As we speak about the four sons, we should also think about the fifth, the one whose chair is empty, whose voice we miss, but who remains part of our Seder.

‘In every generation...’

This is an obvious moment to connect to our condition, as we face enemies who have once again risen to annihilate us. On this night of faith, we are certain that these criminals will meet the fate of those who rose against us in the past. Many already have, and others will follow.

We recall the first who rose in hatred, Laban, the father-in-law of Jacob. His assault may not have been the most violent, but it revealed something enduring about antisemitism. Hatred is always corrosive, but antisemitism defies logic. It is psychopathic, and it drives people toward self-destructive behavior. Laban was prepared to destroy Jacob and his entire family, including his own daughters and grandchildren. He was not thinking; his hatred consumed him and led him toward the unthinkable.

History has seen this pattern before. Even as Germany faltered in war, trains carried Jews to their deaths instead of soldiers to the front. Hatred of Jews overrode national survival.

We see it again today. Our enemies invest in tunnels and terror while abandoning their own people and their own future. Their hatred distorts judgment and ultimately turns inward. These cultures of hate will all self-implode.

Laban also introduced another pattern – false accusation. Despite Jacob’s integrity, Laban projected his own corruption onto him. That pattern endures. Modern antisemitism uses updated language and categories, but the accusations themselves are familiar. Once again, our enemies project their own moral failures and insecurities onto the Jews.

‘Dayeinu’

When we receive repeated divine kindness, we often take it for granted. We feel gratitude, but it becomes general and unfocused. “Dayeinu” forces us to pause and name each kindness, allowing gratitude to deepen and faith to increase.

As we recite the 15 stanzas of “Dayeinu,” tracing the miracles of the Exodus, we might also think of the dayeinu we would offer for the past two and a half years. Without softening the pain or ignoring the strain, we can still give thanks for God’s care and protection.

As I write these lines, a week and a half before Passover, we have just endured a difficult night. Two direct Iranian missile strikes wounded more than 150 people. Someone asked me whether this war is still worth it. I answered simply: “Those missiles were coming regardless.” Without intervention, without God granting us the wisdom and strength to defend ourselves, it would have been dozens or hundreds at a time. The number of wounded would have been far greater.

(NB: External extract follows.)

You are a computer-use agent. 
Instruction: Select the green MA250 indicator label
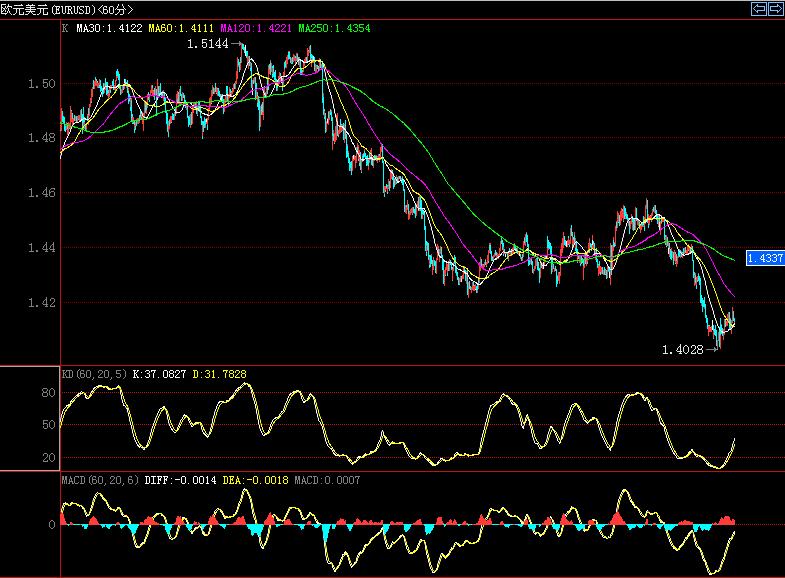click(334, 29)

Gratitude is not reserved for easier moments. It must be found even when deliverance arrives alongside hardship.

King Hezekiah did not fully give thanks after the Assyrian siege of Jerusalem was miraculously lifted. The moment was too heavy. The Northern Kingdom had already fallen, and deliverance came mixed with loss.

We are still struggling. But “Dayeinu” teaches us to mark each stage. Redemption unfolds step by step, and each stage calls for recognition.

A mixed bread

Matzah carries a double meaning. It is lehem oni, “the bread of poverty,” which we break in half to place ourselves back into the cramped, dirty conditions of Egypt, squalid spaces without dignity or freedom. We have lived through similar conditions more than once in our history.

Matzah is also the bread that did not have time to rise, a reminder of how quickly we were taken out of Egypt.

When we eat matzah, we hold both meanings together. Jewish history asks us to carry different emotions at once, to remember hardship while also recognizing redemption.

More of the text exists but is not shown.